With that said, if someone decides this is the route they want to go and wants to aim for compatibility with Hyper-h2 (same event types etc.) then I am open to collaborating on the work and bringing it into the Hyper organization as a companion to Hyper-h2.

dabeaz commented 8 years ago

Random thought: Would it make any kind of sense to implement something like WSGI on top of curio?

kdart commented 8 years ago

Random answer: 42.

But really, why not? It would be a good choice for a SCGI server with WSGI.

klen commented 8 years ago

@dabeaz :+1: It will be great!

kdart commented 8 years ago

@dabeaz Hello, just now trying to use this with h2 using their example. It has some bugs. It currently stalls at about 65K transfers. Perhaps you may have some insight?

h2 issue 177

njsmith commented 8 years ago

FYI, here's a substantial start on a real HTTP server using Curio: https://github.com/njsmith/h11/blob/master/examples/curio-server.py

It's a bit toy-like in some respects, but it has solid error handling (possibly the hardest part of implementing an HTTP server), and playing around with wrk on my laptop it seems to easily handle a few thousand concurrent connections and a few thousand requests/second.
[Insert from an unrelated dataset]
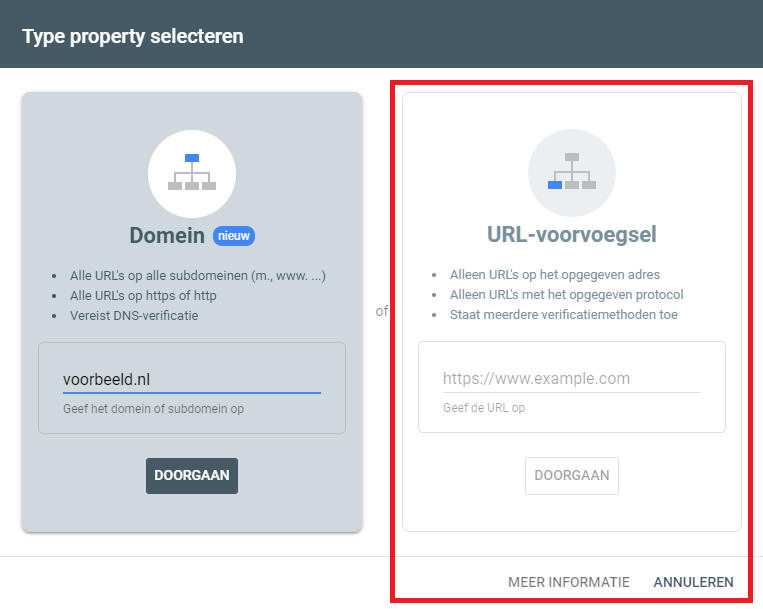Click the URL-voorvoegsel hierarchy icon
This screenshot has height=609, width=763.
click(572, 173)
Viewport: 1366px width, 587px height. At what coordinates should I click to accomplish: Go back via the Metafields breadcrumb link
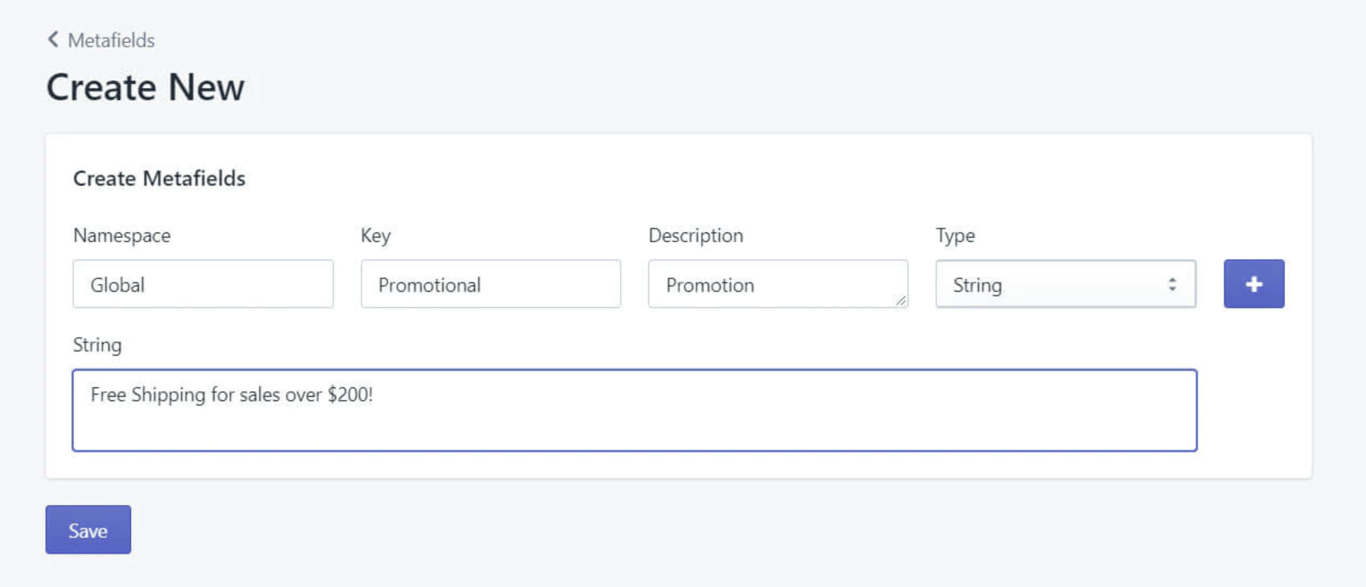tap(111, 41)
I haven't tried using it to implement a WSGI container, since it's a pedagogical example and the WSGI spec involves a certain amount of cruft. But it would be pretty straightforward to do -- AFAICT all the HTTP parts are already there, it's just the WSGI interface that would need implementing.
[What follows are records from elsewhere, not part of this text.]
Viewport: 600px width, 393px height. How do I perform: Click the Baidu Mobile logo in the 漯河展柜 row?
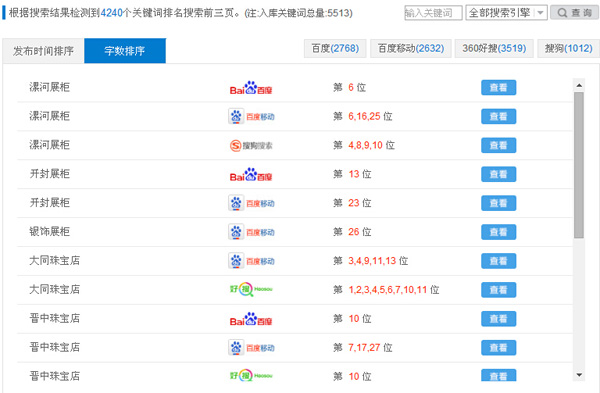click(251, 116)
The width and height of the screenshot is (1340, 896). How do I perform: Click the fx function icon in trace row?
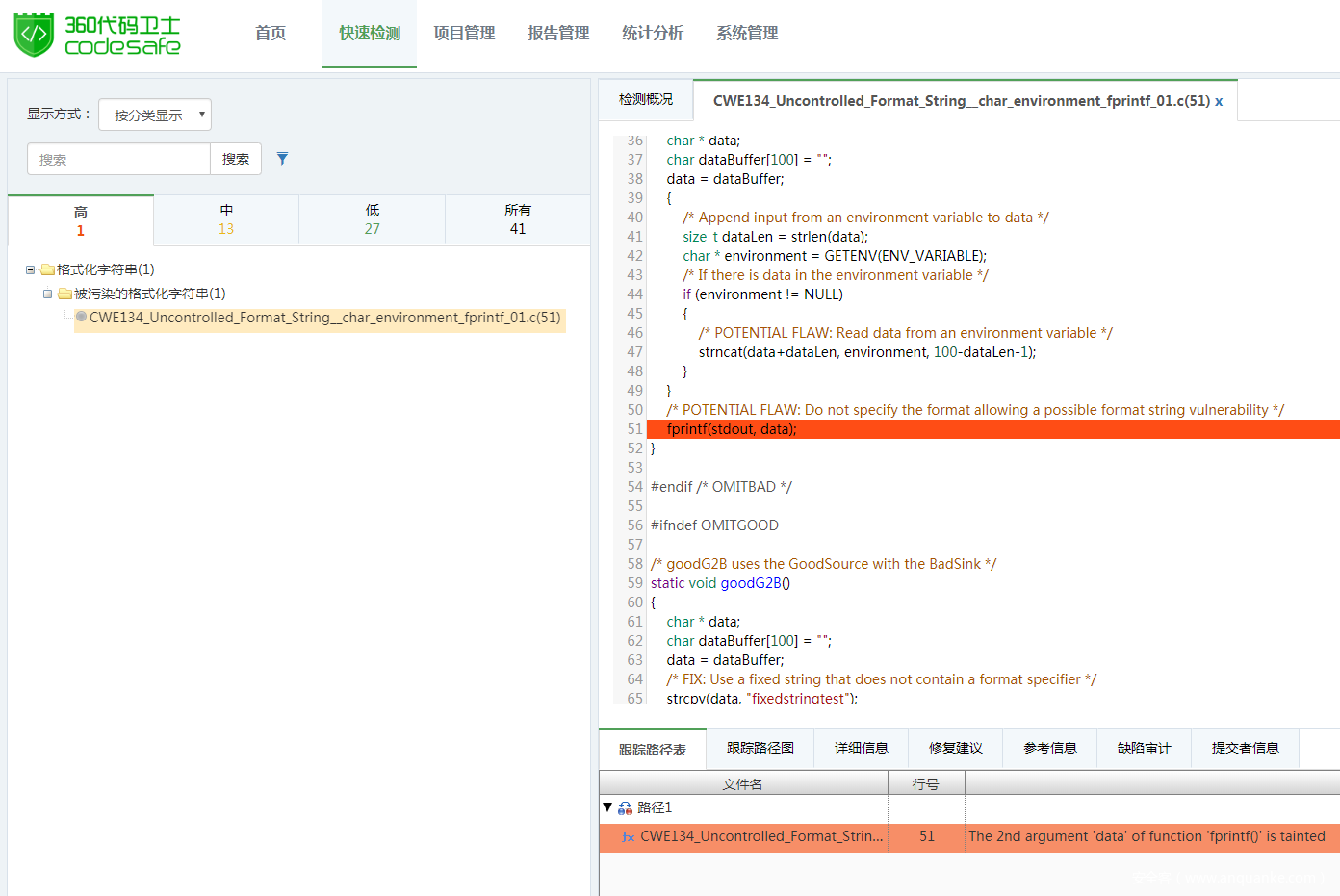pyautogui.click(x=628, y=837)
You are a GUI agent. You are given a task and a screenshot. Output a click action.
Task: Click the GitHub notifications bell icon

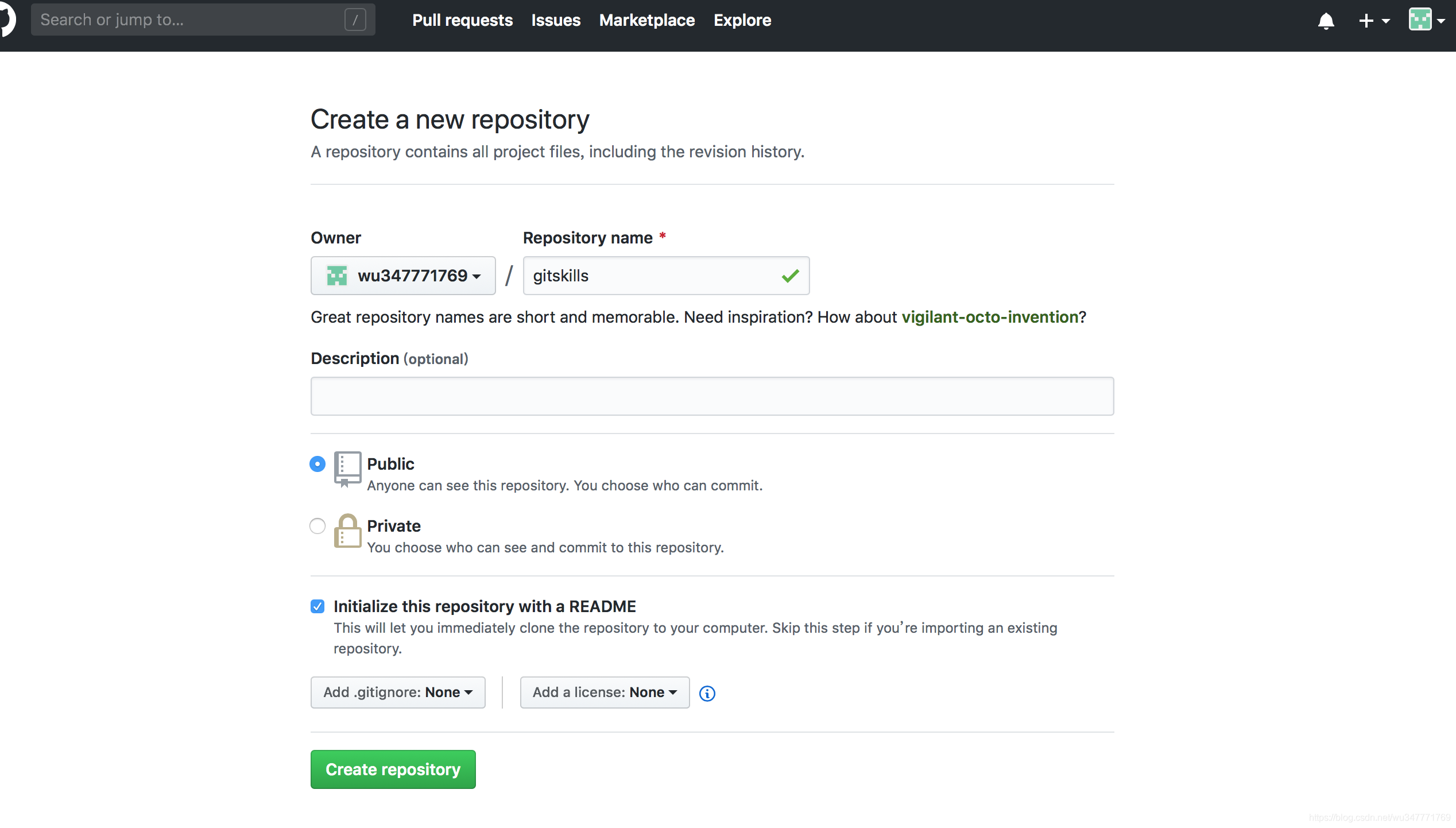click(x=1326, y=20)
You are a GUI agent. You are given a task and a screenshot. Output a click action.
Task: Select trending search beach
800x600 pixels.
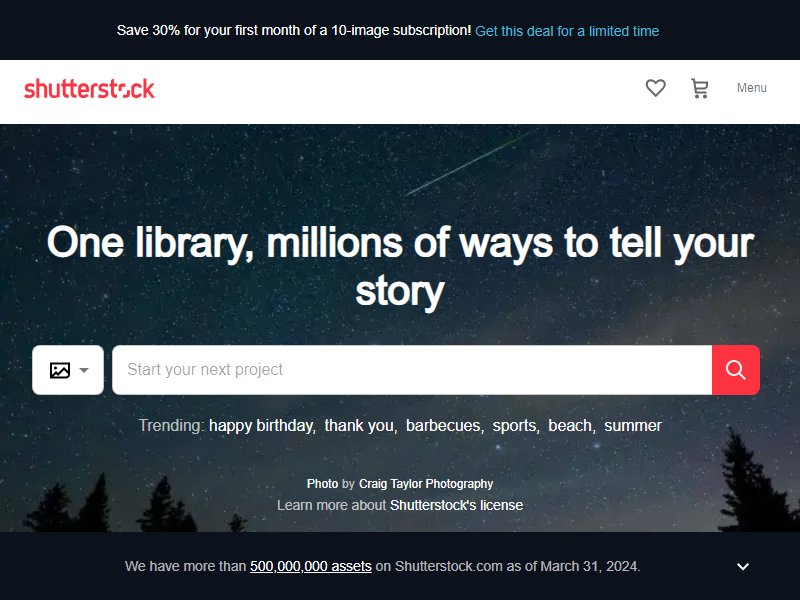(x=570, y=426)
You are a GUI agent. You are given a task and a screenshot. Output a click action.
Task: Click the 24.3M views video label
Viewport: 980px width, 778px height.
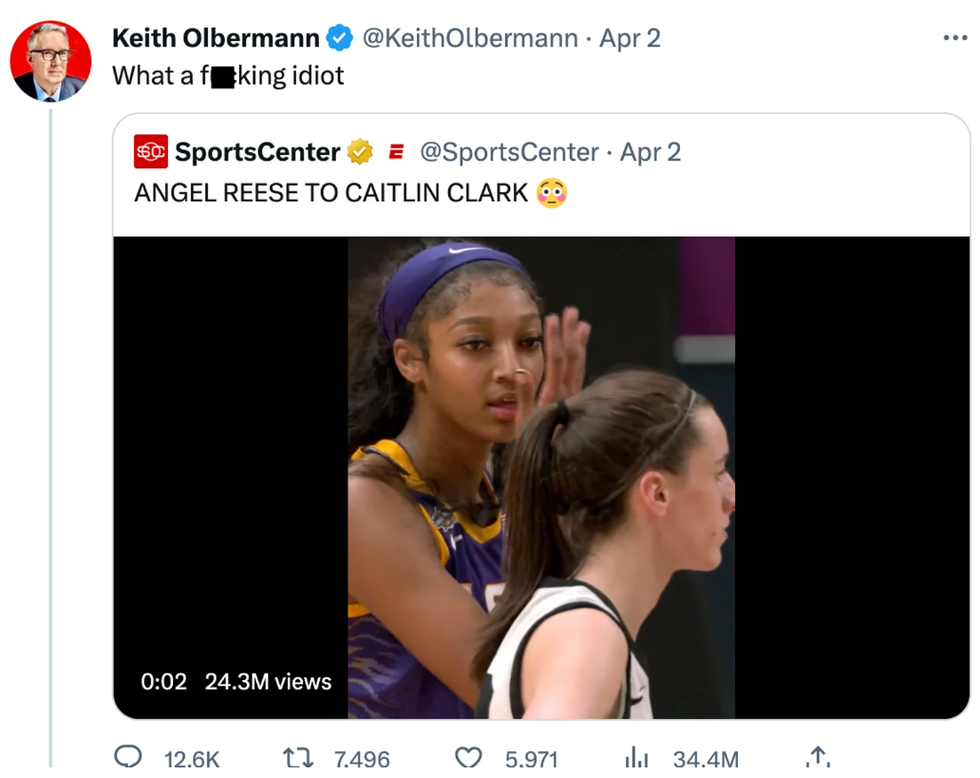[x=268, y=682]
The more interesting question is what a curio-native version of WSGI would look like...

Lukasa commented 8 years ago

A hyper-h2 WSGI example is present here, by the by.
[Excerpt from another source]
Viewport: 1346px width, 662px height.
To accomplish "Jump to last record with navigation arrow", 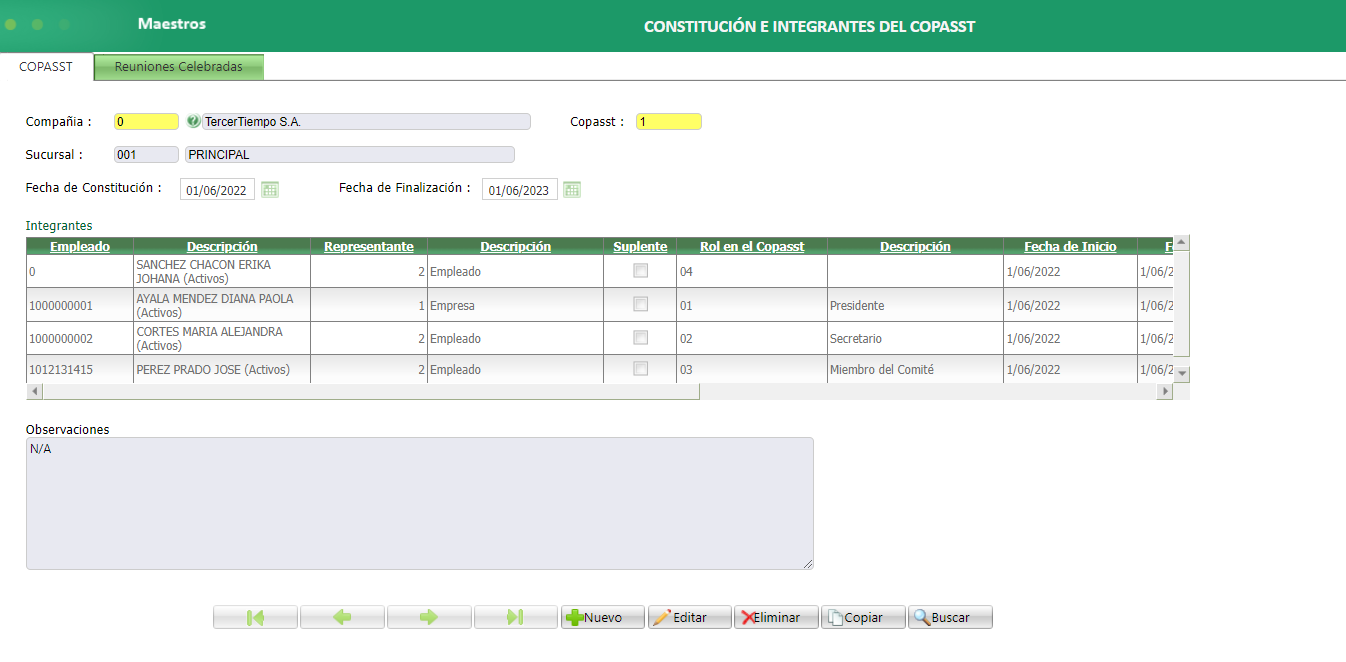I will (516, 616).
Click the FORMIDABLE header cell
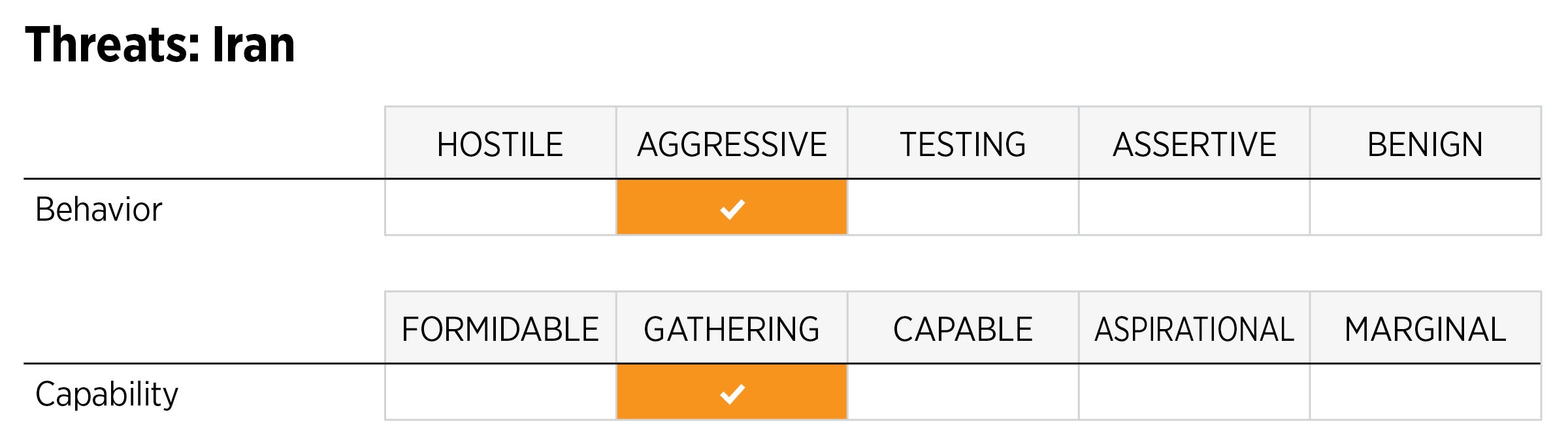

dabeaz commented 8 years ago

Wow, interesting. In addressing the "curio-native WSGI", are you thinking about the whole WSGI-callable interface? That is, WSGI invoking a callable with the environment/start_response and the callable returning a sequence of data that's emitted back?

njsmith commented 8 years ago

@dabeaz: what I meant by "curio-native WSGI" is some sort of WSGI-like interface that allows the response handler to be an arbitrary coroutine, instead of a synchronous function like in classic WSGI. I'm being intentionally vague about the details because I don't know how close one would want to stick to the WSGI spec -- it has some good parts and some weird parts :-). But as a straw man, imagine taking the WSGI spec and doing a global search-replace of callable->coroutine, iterator->async iterator.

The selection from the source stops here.